Sono trascorse poco più di sei settimane dalle elezioni politiche italiane, il cui esito ha da un lato rispettato in parte le previsioni circa una possibile vittoria del centrodestra, ma dall’altro han stupito per la falcata di M5S e Lega. In attesa di conoscere la nuova formazione di governo (nei prossimi giorni il presidente Sergio Mattarella dovrà decidere a chi affidare il pre-incarico o mandato esplorativo per sondare possibili maggioranze), Francesca Cerminara, responsabile bond e valute di Zenit SGR, commenta la reazione dei mercati all’attuale situazione politica.

Per quanto riguarda il mondo governativo, l’esperta commenta che a parte qualche piccola giornata di volatilità, lo spread Italia Germania sui tassi a 10 anni continua a scendere, arrivando oggi a quotare in zona 125 punti base. “Sembra che il mercato non stia valorizzando una vera incertezza politica nel nostro Paese e la motivazione risiede in due tipologie di fattori: uno più tecnico, che riguarda le manovre monetarie ancora in essere della BCE, e l’altro di stampo fondamentale”. Cerminara, infatti, ricorda che anche Fitch in una recente nota dove manteneva stabile il rating dell’Italia, ha messo in evidenza i miglioramenti economici del nostro Paese e gli aspetti strutturali positivi che vanta.

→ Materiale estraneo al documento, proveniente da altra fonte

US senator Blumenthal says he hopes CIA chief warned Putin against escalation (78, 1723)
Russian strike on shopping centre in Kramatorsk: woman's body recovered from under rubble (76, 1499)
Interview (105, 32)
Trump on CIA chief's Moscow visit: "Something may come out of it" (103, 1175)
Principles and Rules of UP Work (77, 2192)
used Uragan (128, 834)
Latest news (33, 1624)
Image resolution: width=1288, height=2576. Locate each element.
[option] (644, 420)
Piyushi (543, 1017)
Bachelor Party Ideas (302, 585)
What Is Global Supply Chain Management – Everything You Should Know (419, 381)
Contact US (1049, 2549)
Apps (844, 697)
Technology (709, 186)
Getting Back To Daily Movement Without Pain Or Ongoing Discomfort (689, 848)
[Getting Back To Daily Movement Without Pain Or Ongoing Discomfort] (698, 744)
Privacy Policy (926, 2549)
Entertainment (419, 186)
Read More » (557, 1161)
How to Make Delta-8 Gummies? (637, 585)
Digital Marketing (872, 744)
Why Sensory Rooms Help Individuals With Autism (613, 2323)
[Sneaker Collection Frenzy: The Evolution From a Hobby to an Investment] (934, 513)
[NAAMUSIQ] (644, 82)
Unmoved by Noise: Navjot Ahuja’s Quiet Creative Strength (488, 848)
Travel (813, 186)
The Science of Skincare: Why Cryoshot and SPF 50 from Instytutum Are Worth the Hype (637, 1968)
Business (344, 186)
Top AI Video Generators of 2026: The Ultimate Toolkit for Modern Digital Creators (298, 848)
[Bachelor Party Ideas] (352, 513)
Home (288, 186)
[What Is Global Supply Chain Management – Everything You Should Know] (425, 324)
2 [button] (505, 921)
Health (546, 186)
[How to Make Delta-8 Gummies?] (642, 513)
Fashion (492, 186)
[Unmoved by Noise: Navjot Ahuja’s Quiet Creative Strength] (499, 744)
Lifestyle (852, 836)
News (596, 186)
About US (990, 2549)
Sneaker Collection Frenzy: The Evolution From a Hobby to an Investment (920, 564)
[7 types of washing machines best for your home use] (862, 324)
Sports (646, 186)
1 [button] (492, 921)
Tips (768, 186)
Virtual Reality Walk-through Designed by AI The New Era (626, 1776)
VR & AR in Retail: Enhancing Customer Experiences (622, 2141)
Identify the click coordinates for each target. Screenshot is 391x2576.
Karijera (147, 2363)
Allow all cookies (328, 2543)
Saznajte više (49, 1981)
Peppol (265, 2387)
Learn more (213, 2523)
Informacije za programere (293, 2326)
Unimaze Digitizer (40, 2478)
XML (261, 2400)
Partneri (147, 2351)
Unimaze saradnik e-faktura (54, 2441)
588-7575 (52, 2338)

Diverso è, invece, l'andamento delle asset class più rischiose, come azioni e obbligazioni corporate (soprattutto high yield), tipologie di titoli non direttamente interessate dal quantitative easing, spiega Cerminara. “In questo ultimo mese abbiamo assistito a un deciso allargamento degli spread, probabilmente perché il mercato sta prezzando un rischio politico, non di natura elettorale ma legato alle politiche commerciali”. Una possibile guerra combattuta a suon di dazi tra Stati Uniti e Cina preoccupa per le possibili conseguenze che questa potrebbe avere sul conto economico delle aziende. Nonostante le volatilità, tuttavia, le valutazioni restano ancora molto buone e i fondamentali solidi. Tra l’altro, è stata la stessa amministrazione Trump di recente a rassicurare i mercati, sostenendo che gli accordi sono ancora in fase di negoziazione.